#### [作業内容]
**A)** 位置算出処理の文章によれば、処理開始後、管理情報抽出装置がステップS41で最初に入力するものは何か。
**B)** 位置算出処理の文章を、最後の文のあとから書き継いでください。

次に、こうして求めた位置の近くに存在する矩形セルであって、縦、横のサイズがそれぞれH1*α、W1*αに類似している矩形セルを見つける。そして、その矩形セル内部にある文字列等のデータを、所望の管理情報として取り出す。
図20、21、22は、管理情報位置算出処理の例を示すフローチャートである。処理が開始されると、管理情報抽出装置は、まず、DPマッチングにおける4方向のCROSS RATIO 列の対応付け結果を入力する(ステップS41)。
ここでは、右のCROSS RATIO 列(R[1],...,R[n])と(R′[1],...,R′[n′])の対応付けの結果と、左のCROSS RATIO 列(L[1],...,L[m])と(L′[1],...,L′[m′])の対応付けの結果と、上のCROSS RATIO 列(U[1],...,U[w])と(U′[1],...,U′[w′])の対応付けの結果と、下のCROSS RATIO 列(D[1],...,D[v])と(D′[1],...,D′[v′])の対応付けの結果とが入力される。
次に、これらのデータから入力フォームの安定な端点を算出し、これらを安定な外郭点の候補とする(ステップS42)。これらの候補に対応するCROSS RATIO を、それぞれ、R[nmin],R[nmax],L[mmin],L[mmax],U[wmin],U[wmax],D[vmin],D[vmax]と書くことにする。
ここで、nminは、表の右端の安定な端点のうち最も上(y座標が最小)にある点の行番号を表し、nmaxは、表の右端の安定な端点のうち最も下(y座標が最大)にある点の行番号を表す。また、mminは、表の左端の安定な端点のうち最も上にある点の行番号を表し、mmaxは、表の左端の安定な端点のうち最も下にある点の行番号を表す。

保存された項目
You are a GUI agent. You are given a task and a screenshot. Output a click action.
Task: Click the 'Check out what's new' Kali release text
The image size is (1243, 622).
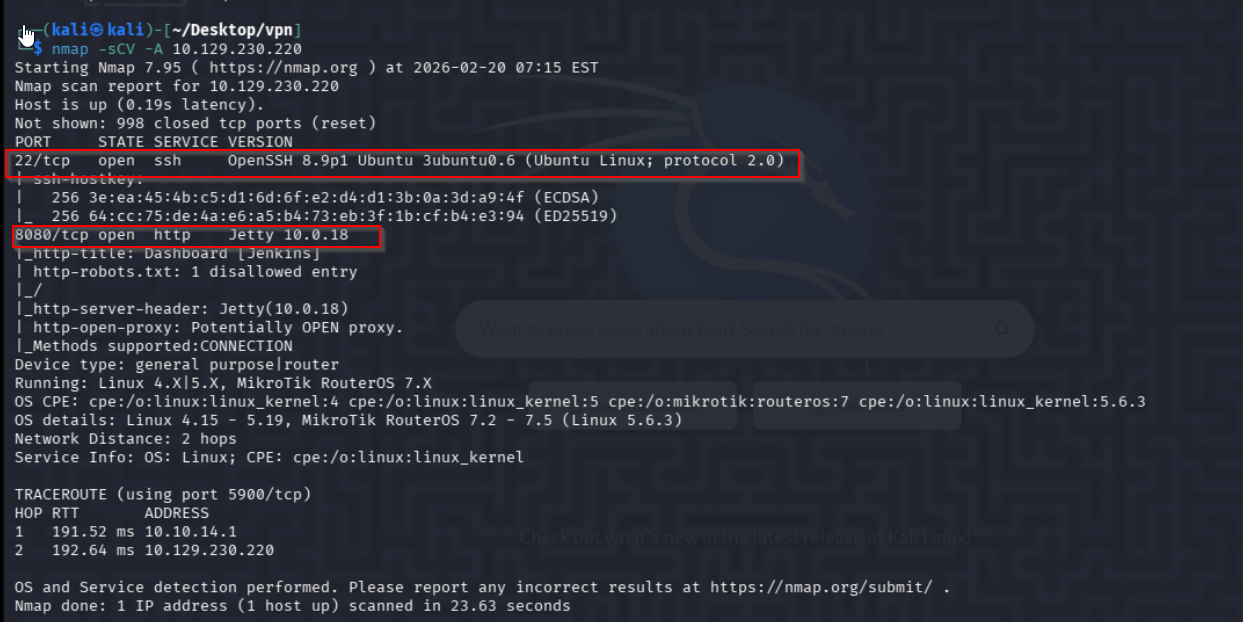pyautogui.click(x=745, y=537)
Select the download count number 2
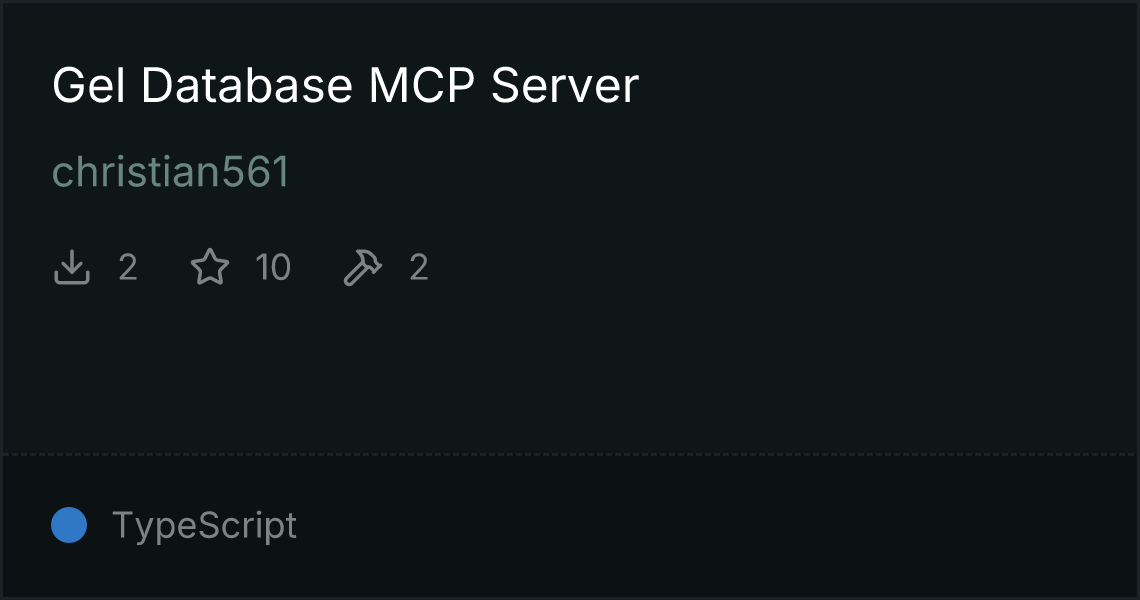Image resolution: width=1140 pixels, height=600 pixels. (x=128, y=268)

#### [解答一覧]
**A)** DPマッチングにおける4方向のCROSS RATIO列の対応付け結果である。

**B)**
また、wminは、表の上端の安定な端点のうち最も左(x座標が最小)にある点の列番号を表し、wmaxは、表の上端の安定な端点のうち最も右(x座標が最大)にある点の列番号を表す。また、vminは、表の下端の安定な端点のうち最も左にある点の列番号を表し、vmaxは、表の下端の安定な端点のうち最も右にある点の列番号を表す。
次に、得られた候補のデータを用いて、安定な外郭点の位置を算出する(ステップS43)。ここでは、各候補のx座標、y座標の最大値および最小値を求めて、それらの値を安定な外郭点の座標成分とする。
図20において、例えば、XMIN{R[nmin],R[nmax],L[mmin],L[mmax],U[wmin],U[wmax],D[vmin],D[vmax]}は、{}内の各CROSS RATIO の値に対応する端点のx座標のうちで最小のものを表す。同様に、XMAX{}は各端点のx座標の最大値を表し、YMIN{}は各端点のy座標の最小値を表し、YMAX{}は各端点のy座標の最大値を表す。
以下では、これらの値XMIN{}、XMAX{}、YMIN{}、YMAX{}を、簡単のため、それぞれ、XMIN、XMAX、YMIN、YMAXと書くことにする。このとき、左上、右上、左下、右下の安定な外郭点の座標は、それぞれ、(XMIN,YMIN)、(XMAX,YMIN)、(XMIN,YMAX)、(XMAX,YMAX)で与えられる。
次に、学習済みフォームである辞書フォームの安定な端点を算出し、これらを安定な外郭点の候補とする(図21、ステップS44)。これらの候補に対応するCROSS RATIO を、それぞれ、R′[nmin′],R′[nmax′],L′[mmin′],L′[mmax′],U′[wmin′],U′[wmax′],D′[vmin′],D′[vmax′]と書くことにする。
ここで、nmin′、nmax′、mmin′、mmax′、wmin′、wmax′、vmin′、vmax′の意味については、上述のnmin、nmax、mmin、mmax、wmin、wmax、vmin、vmaxと同様である。
次に、得られた候補のデータを用いて、ステップS43と同様に、辞書フォームの安定な外郭点の位置を算出する(ステップS45)。図21において、XMIN′{}、XMAX′{}、YMIN′{}、YMAX′{}の意味については、上述のXMIN{}、XMAX{}、YMIN{}、YMAX{}と同様である。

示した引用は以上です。